Excerpts from a dataset:
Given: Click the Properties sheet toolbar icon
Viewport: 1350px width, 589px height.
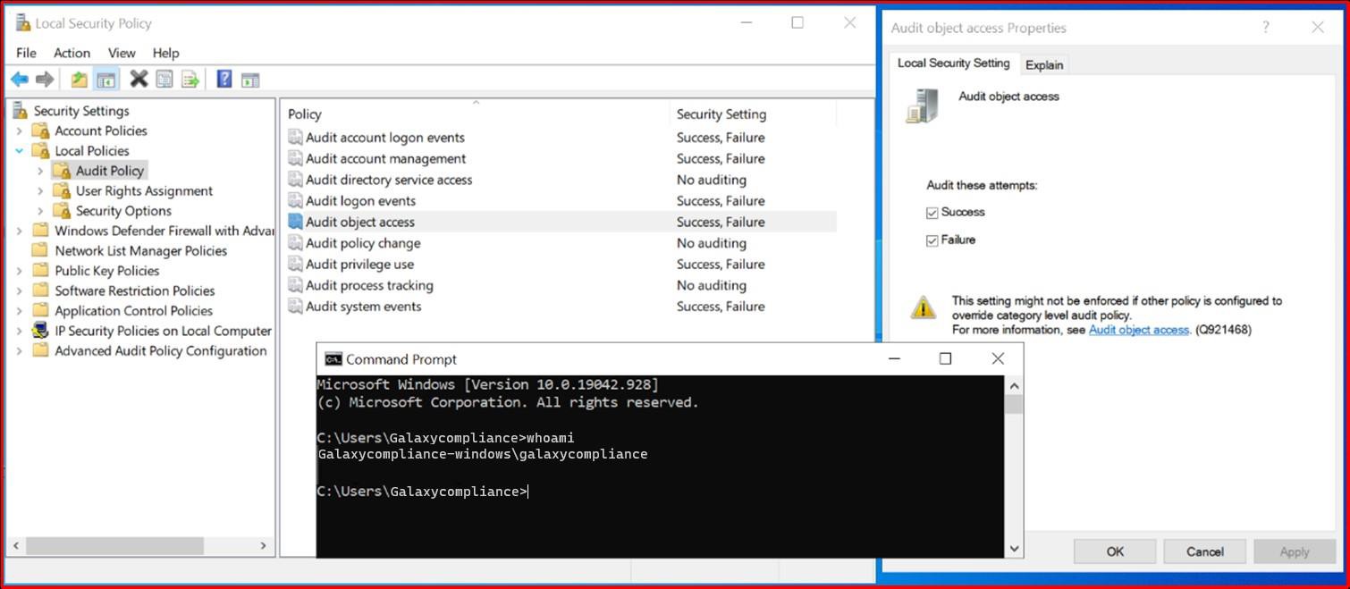Looking at the screenshot, I should [x=165, y=79].
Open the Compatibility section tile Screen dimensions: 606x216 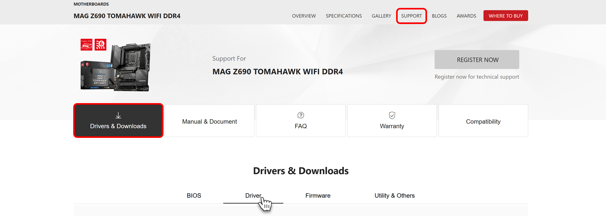tap(483, 121)
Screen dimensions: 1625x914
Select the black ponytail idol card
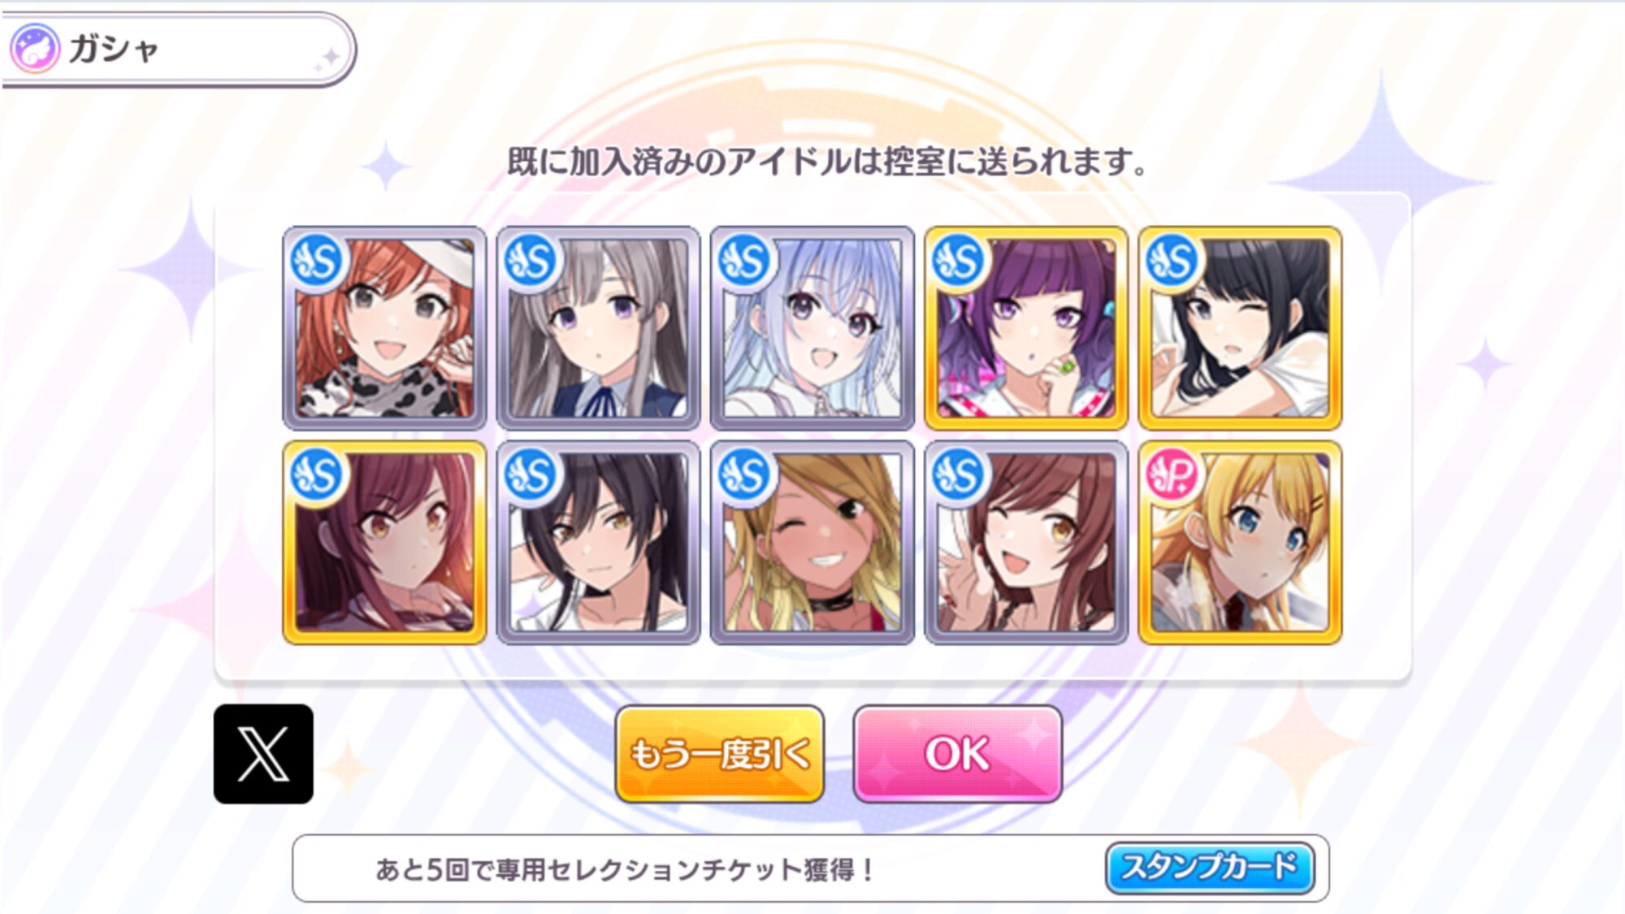[598, 543]
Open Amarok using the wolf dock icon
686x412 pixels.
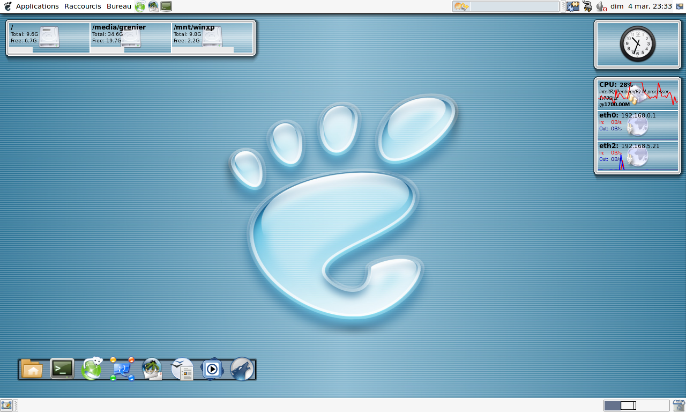tap(241, 369)
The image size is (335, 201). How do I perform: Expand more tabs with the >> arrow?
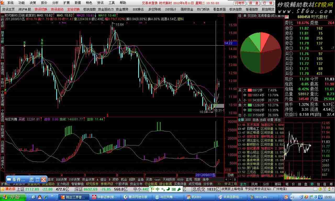[x=219, y=184]
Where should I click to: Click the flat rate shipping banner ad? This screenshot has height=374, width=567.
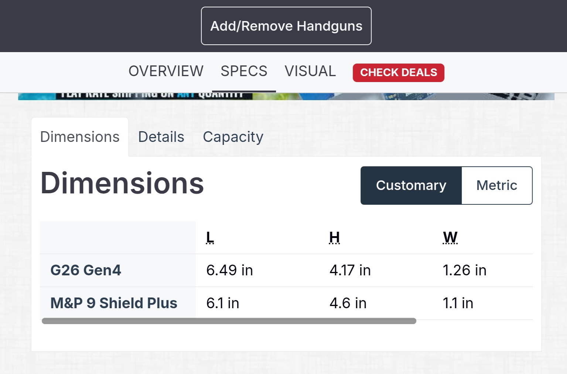(x=286, y=96)
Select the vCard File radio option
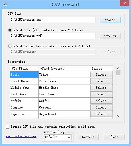131x146 pixels. (10, 30)
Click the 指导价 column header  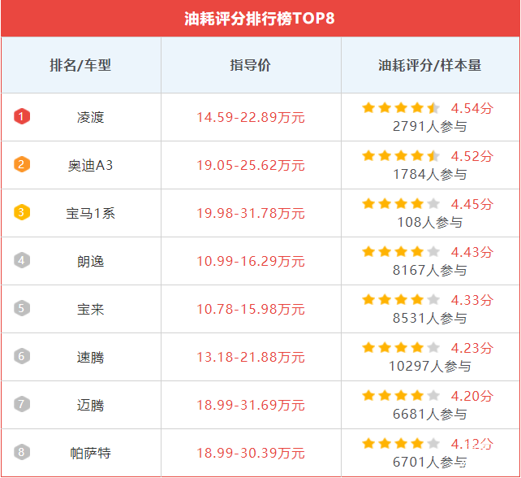pyautogui.click(x=251, y=65)
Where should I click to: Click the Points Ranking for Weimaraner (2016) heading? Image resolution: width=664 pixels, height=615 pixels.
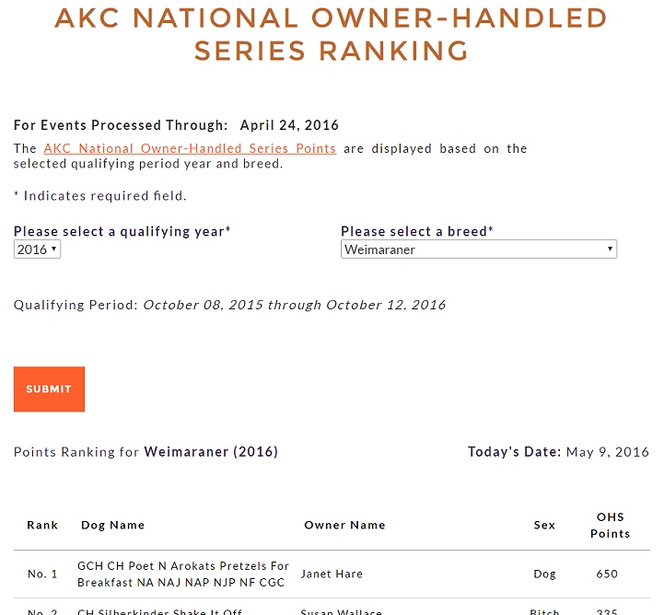point(146,452)
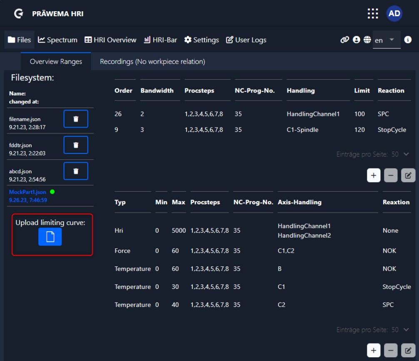Click trash icon next to abcd.json
Viewport: 419px width, 361px height.
click(x=76, y=171)
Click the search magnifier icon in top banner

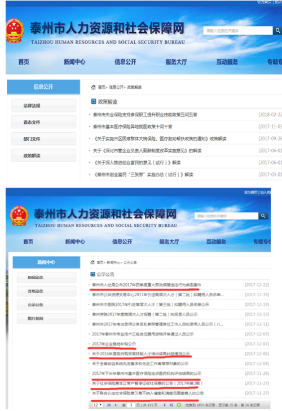coord(277,31)
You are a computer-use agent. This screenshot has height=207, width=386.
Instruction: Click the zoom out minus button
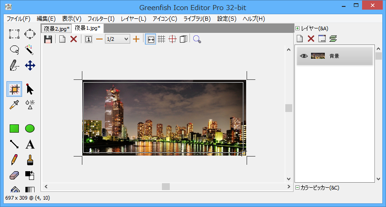point(99,39)
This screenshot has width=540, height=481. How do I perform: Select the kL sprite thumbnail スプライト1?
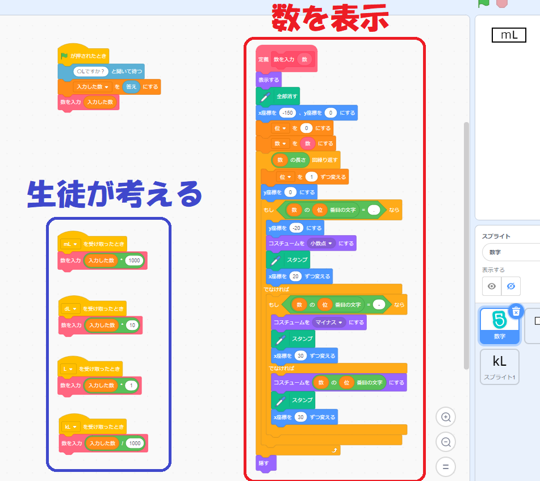[499, 366]
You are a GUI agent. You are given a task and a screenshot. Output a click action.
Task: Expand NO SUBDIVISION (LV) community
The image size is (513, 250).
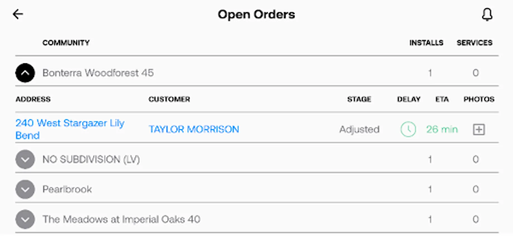pyautogui.click(x=25, y=159)
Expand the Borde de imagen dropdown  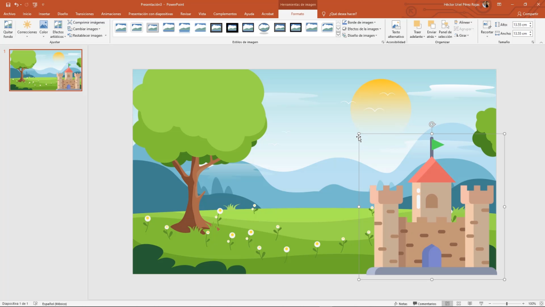(360, 22)
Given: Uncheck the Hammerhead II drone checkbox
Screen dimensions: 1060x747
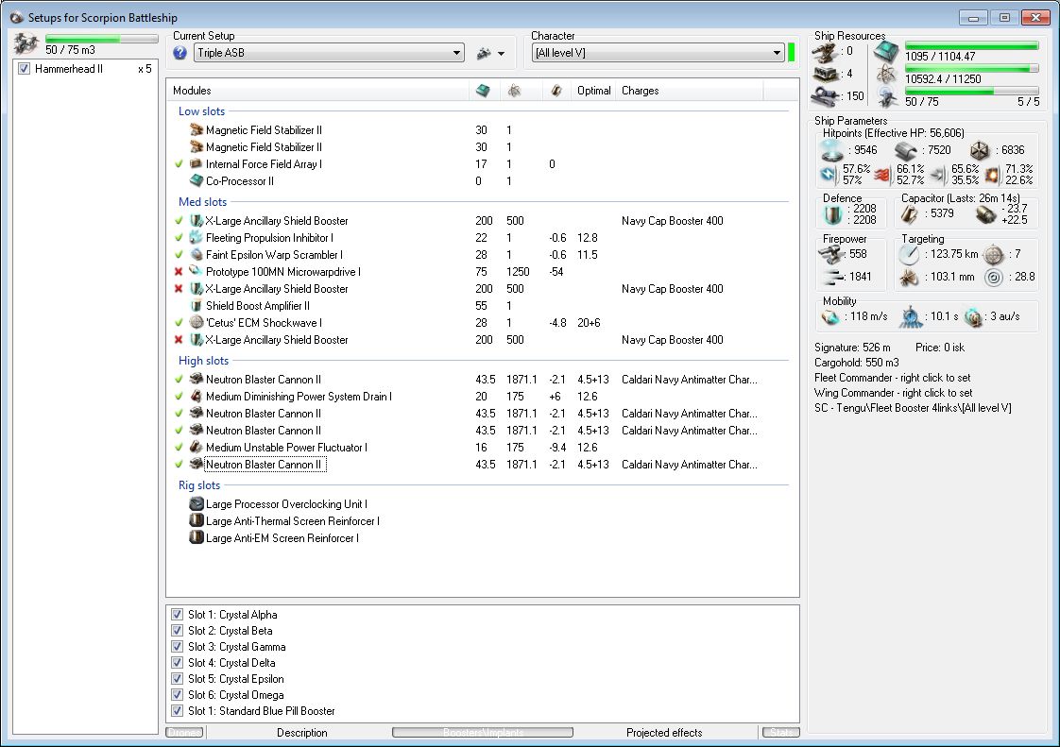Looking at the screenshot, I should point(25,69).
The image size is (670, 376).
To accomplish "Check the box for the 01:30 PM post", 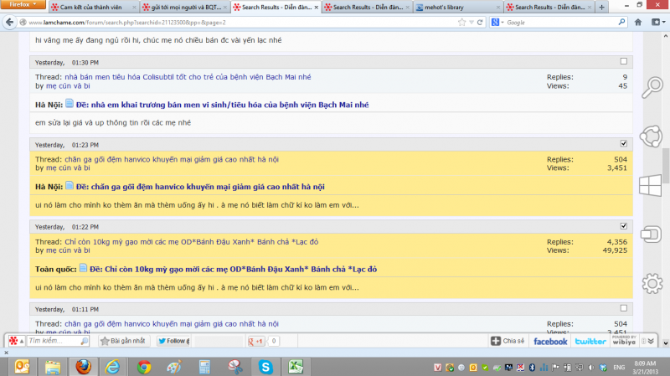I will [622, 62].
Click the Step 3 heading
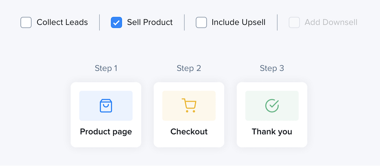 click(272, 68)
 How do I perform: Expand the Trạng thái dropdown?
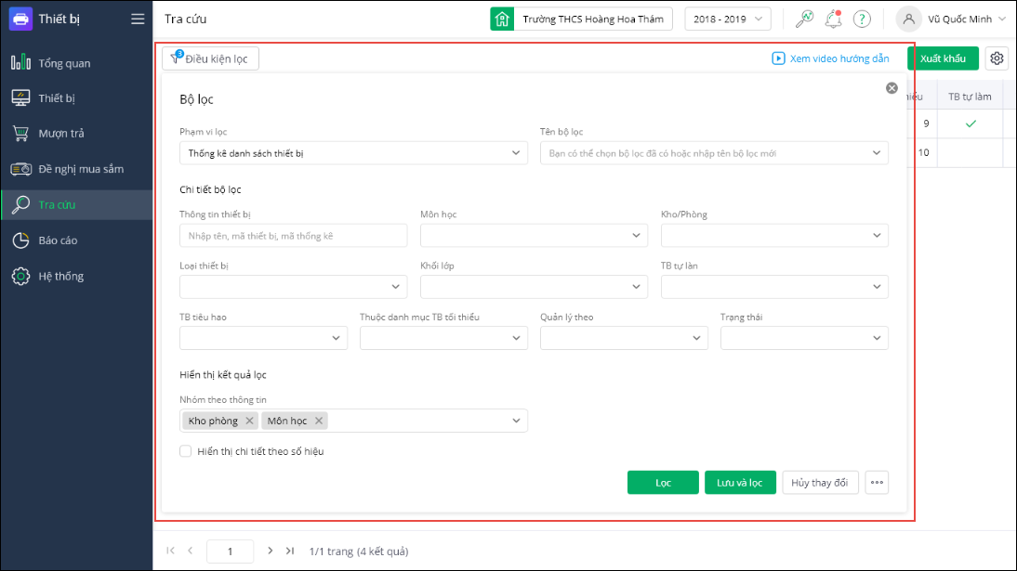point(804,339)
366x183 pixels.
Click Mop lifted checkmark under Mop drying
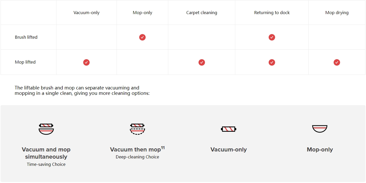click(x=337, y=62)
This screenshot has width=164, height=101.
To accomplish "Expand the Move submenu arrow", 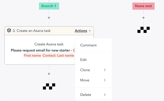I will coord(105,80).
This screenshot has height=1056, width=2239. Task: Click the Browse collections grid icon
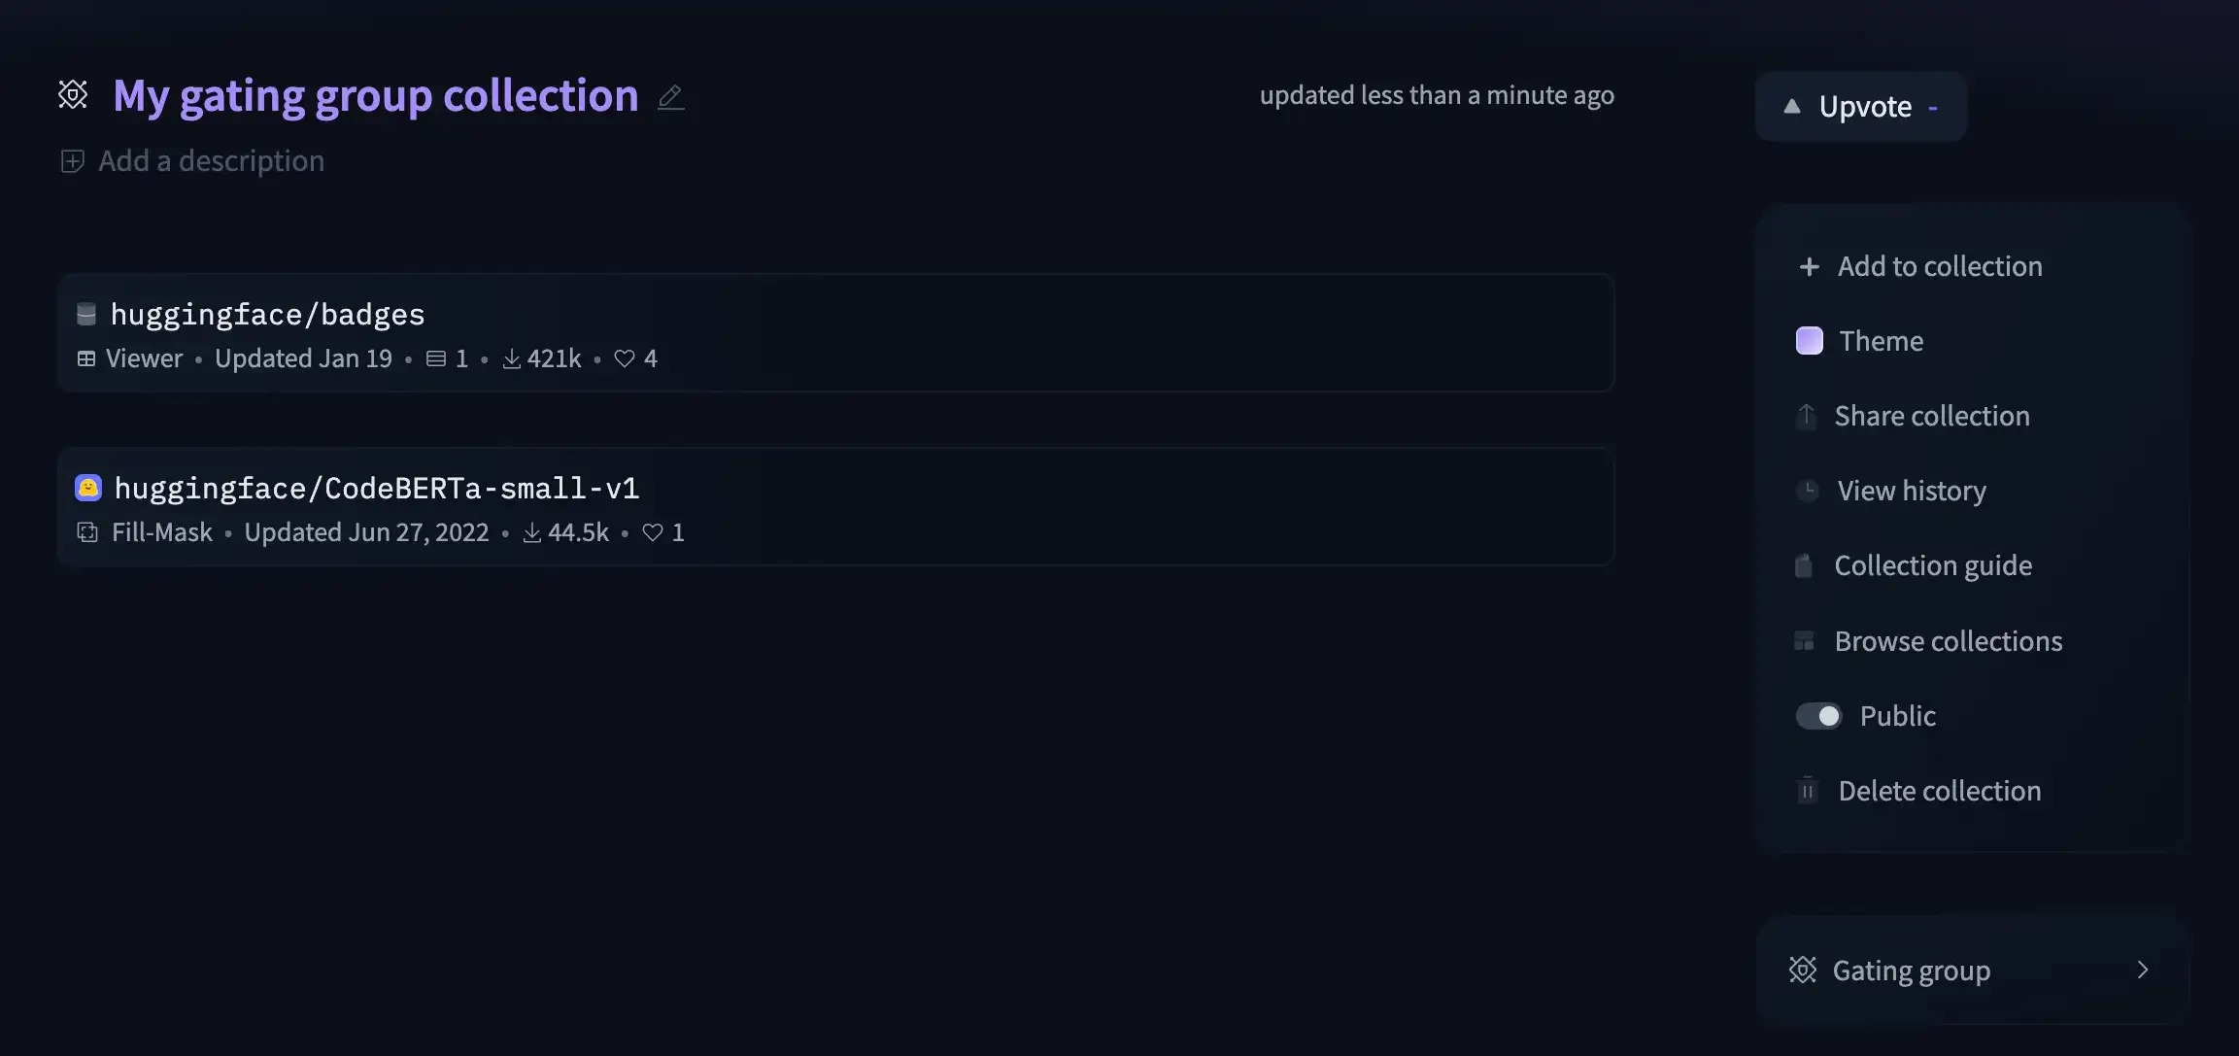pos(1804,641)
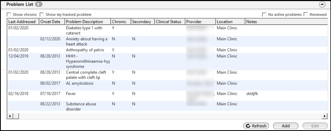Sort by Last Addressed column header
Viewport: 331px width, 131px height.
click(x=22, y=22)
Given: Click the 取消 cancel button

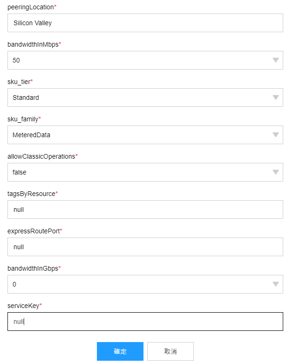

EXERCISE DESCRIPTION — Count the lines of the data that include the string "agent", and give only that number.

SOLUTION FOR THIS PROBLEM — 2